Data items

▬▬▬▬▬▬

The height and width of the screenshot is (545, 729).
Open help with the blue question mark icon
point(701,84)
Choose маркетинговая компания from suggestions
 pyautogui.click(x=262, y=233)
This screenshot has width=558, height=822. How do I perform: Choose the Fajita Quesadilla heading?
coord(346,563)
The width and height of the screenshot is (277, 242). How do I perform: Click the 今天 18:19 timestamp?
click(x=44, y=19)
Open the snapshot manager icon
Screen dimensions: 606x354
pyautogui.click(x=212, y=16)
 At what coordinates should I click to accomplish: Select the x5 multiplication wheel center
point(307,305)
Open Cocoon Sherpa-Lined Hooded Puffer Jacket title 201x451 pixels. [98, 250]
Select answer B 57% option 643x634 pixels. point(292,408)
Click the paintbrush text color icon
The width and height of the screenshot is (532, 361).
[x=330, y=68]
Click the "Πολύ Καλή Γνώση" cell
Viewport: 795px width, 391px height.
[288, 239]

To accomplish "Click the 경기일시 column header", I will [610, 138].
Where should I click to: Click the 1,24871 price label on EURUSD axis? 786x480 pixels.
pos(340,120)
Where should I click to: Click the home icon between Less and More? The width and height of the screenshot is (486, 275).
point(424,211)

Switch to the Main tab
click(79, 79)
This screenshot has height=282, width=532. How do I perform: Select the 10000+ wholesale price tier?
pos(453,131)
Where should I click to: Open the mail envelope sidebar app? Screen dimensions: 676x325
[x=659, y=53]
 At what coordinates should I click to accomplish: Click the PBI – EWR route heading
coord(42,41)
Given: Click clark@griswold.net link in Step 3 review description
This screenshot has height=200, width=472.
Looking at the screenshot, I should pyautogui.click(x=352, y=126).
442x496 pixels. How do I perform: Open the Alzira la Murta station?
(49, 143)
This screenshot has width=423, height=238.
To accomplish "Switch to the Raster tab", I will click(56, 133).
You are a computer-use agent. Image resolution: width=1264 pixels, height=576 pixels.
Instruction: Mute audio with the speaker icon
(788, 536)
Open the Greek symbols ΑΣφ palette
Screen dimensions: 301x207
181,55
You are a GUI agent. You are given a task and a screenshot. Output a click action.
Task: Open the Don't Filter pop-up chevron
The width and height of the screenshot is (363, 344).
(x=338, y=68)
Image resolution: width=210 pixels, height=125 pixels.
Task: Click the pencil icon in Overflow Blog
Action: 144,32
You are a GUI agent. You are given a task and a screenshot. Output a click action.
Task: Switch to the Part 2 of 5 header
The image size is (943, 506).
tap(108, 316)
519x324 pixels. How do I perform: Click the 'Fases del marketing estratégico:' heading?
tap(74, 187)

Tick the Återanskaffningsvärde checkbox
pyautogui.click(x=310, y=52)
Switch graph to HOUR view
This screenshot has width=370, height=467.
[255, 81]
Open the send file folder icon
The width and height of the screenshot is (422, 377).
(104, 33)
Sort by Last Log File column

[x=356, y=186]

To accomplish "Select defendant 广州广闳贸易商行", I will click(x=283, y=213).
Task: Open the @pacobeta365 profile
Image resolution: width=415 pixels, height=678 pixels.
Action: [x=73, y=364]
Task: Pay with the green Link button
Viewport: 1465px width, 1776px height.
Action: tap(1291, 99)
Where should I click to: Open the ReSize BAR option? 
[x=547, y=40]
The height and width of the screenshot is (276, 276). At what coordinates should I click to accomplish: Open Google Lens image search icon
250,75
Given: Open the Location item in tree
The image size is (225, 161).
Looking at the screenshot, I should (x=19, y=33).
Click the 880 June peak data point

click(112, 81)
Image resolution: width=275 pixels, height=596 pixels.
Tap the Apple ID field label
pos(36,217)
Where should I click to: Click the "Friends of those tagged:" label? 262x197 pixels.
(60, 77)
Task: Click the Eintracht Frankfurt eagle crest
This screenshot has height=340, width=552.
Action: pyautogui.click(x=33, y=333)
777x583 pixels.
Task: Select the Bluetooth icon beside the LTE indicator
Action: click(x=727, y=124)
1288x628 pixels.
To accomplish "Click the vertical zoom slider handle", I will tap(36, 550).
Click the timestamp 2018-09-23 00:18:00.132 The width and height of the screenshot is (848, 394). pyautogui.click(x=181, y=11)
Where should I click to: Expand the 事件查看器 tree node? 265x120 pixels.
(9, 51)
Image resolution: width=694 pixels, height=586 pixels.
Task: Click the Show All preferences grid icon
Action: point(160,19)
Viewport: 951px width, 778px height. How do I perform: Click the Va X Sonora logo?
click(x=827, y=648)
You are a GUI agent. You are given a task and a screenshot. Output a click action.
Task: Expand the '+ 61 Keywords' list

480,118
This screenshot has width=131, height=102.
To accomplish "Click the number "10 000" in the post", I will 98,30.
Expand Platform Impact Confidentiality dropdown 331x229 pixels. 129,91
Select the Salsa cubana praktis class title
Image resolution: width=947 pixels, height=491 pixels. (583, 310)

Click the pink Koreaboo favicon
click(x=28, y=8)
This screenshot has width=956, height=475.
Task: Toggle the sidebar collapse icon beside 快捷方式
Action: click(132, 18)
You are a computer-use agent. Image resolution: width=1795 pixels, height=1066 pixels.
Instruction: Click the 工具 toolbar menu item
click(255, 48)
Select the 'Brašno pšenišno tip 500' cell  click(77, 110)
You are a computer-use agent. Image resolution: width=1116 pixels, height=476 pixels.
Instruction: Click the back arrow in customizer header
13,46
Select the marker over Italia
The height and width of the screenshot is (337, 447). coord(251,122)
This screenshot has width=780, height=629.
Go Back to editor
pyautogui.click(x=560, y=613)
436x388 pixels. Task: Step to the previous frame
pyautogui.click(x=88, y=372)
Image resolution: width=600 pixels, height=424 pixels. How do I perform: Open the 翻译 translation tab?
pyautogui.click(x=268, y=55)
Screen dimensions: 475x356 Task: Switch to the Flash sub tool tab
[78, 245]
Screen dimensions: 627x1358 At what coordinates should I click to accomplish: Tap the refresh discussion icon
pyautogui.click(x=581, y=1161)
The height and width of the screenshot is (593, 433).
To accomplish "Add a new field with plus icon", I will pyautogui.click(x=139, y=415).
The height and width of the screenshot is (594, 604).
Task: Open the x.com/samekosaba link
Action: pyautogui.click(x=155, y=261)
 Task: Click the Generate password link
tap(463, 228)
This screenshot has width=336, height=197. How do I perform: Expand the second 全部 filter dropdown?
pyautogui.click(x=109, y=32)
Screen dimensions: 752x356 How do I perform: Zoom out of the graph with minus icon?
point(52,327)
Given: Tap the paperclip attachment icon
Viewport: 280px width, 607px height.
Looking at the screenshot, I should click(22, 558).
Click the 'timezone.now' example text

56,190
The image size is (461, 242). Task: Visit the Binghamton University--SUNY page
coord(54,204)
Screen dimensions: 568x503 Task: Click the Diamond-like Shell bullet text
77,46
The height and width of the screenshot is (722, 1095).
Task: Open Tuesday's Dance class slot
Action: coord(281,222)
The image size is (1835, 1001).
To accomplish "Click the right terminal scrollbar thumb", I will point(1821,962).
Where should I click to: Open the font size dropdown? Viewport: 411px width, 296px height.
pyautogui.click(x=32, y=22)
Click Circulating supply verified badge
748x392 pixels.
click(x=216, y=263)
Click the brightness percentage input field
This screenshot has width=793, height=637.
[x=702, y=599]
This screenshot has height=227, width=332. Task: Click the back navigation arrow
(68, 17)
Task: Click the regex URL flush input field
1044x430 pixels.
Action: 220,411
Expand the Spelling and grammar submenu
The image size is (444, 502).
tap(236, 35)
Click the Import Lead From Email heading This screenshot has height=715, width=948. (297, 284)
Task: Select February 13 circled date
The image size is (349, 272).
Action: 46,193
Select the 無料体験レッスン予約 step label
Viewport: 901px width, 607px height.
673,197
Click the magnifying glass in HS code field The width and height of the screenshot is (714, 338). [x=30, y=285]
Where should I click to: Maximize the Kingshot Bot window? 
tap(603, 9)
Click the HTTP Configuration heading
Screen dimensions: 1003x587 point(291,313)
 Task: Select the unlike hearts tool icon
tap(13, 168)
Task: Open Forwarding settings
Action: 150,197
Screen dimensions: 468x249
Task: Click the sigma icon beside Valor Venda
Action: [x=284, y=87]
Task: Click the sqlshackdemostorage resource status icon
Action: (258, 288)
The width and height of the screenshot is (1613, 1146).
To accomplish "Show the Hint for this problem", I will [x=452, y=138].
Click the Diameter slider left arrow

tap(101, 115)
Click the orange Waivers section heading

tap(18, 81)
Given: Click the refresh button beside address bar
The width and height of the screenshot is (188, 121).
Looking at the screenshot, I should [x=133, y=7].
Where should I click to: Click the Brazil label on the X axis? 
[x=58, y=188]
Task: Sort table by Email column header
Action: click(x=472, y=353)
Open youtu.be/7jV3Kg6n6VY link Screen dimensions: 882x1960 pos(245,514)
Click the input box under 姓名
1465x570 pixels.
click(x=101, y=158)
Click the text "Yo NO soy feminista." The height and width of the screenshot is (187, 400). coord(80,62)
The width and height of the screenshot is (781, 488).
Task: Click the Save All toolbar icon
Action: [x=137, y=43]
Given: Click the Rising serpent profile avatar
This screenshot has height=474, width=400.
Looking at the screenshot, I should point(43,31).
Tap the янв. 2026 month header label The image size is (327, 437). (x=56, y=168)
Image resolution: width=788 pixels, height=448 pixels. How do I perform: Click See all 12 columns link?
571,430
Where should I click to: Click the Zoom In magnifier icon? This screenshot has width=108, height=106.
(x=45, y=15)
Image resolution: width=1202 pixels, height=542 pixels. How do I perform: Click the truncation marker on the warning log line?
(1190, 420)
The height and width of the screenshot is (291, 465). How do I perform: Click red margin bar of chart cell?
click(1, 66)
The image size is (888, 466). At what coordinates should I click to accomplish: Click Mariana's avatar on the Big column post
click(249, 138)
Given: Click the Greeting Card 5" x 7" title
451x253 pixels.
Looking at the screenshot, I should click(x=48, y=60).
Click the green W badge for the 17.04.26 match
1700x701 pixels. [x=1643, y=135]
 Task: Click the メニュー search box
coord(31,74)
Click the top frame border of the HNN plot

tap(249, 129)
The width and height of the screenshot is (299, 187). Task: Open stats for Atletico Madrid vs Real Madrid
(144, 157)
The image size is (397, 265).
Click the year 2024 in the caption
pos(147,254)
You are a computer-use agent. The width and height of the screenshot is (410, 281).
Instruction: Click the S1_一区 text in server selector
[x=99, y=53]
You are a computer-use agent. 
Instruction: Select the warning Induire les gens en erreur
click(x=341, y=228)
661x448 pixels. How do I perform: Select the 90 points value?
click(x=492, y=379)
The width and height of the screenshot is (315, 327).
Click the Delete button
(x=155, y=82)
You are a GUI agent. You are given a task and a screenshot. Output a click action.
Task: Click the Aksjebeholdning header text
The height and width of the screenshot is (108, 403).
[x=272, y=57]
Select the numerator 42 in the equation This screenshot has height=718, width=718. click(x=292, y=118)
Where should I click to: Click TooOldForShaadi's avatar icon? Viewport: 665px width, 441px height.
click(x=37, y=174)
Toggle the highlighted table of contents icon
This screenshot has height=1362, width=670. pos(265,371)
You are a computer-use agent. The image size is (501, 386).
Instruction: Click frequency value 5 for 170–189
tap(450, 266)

▬▬▬▬▬▬

■ **Problem**
The answer must be the lines from the one containing "The height and width of the screenshot is (108, 403)." to the final line of the data above, copied exactly, both included, with nothing added.

■ **Exercise solution**
The height and width of the screenshot is (108, 403).
[x=272, y=57]
Select the numerator 42 in the equation This screenshot has height=718, width=718. click(x=292, y=118)
Where should I click to: Click TooOldForShaadi's avatar icon? Viewport: 665px width, 441px height.
click(x=37, y=174)
Toggle the highlighted table of contents icon
This screenshot has height=1362, width=670. pos(265,371)
You are a computer-use agent. The image size is (501, 386).
Instruction: Click frequency value 5 for 170–189
tap(450, 266)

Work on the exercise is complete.